> [GOAL OF THE EXERCISE]: Take the line containing "Click the word" in the listing below and copy it, along with every line after it, without alteration.
* * * * *
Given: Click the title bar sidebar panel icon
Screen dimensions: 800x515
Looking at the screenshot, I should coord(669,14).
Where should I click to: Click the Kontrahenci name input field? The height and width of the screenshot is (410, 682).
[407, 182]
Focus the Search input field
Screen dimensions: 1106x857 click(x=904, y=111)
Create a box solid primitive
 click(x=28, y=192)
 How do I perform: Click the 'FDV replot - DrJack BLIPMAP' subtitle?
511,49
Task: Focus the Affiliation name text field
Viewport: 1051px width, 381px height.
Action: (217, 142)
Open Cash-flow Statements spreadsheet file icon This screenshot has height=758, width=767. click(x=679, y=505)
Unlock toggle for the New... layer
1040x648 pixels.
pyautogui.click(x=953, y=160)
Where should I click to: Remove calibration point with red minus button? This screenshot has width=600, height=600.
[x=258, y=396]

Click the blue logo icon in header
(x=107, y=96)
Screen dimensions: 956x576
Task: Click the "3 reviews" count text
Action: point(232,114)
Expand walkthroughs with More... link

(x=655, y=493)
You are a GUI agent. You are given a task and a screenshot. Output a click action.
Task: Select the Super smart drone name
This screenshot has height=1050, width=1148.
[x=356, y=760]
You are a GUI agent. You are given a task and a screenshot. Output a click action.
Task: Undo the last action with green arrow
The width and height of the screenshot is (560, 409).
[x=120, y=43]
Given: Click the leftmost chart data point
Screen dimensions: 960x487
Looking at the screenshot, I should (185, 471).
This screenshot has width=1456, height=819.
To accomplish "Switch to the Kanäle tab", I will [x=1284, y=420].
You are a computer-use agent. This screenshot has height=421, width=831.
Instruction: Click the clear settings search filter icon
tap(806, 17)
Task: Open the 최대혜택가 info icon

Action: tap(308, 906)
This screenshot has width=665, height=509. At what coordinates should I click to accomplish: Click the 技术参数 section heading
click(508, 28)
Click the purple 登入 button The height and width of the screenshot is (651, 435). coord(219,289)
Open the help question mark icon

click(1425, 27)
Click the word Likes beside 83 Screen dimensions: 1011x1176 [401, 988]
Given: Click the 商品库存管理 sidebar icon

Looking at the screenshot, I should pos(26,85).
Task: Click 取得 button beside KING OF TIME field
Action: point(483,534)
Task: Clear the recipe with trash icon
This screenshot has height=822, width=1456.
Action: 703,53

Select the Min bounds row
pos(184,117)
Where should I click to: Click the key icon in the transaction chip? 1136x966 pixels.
* * * * *
> [SOLUTION TO THIS PROBLEM]:
Click the word Likes beside 83 Screen dimensions: 1011x1176 [401, 988]
Given: Click the 商品库存管理 sidebar icon

Looking at the screenshot, I should pos(26,85).
Task: Click 取得 button beside KING OF TIME field
Action: point(483,534)
Task: Clear the recipe with trash icon
This screenshot has height=822, width=1456.
Action: 703,53

Select the Min bounds row
pos(184,117)
Where should I click to: Click the key icon in the transaction chip? 1136x966 pixels.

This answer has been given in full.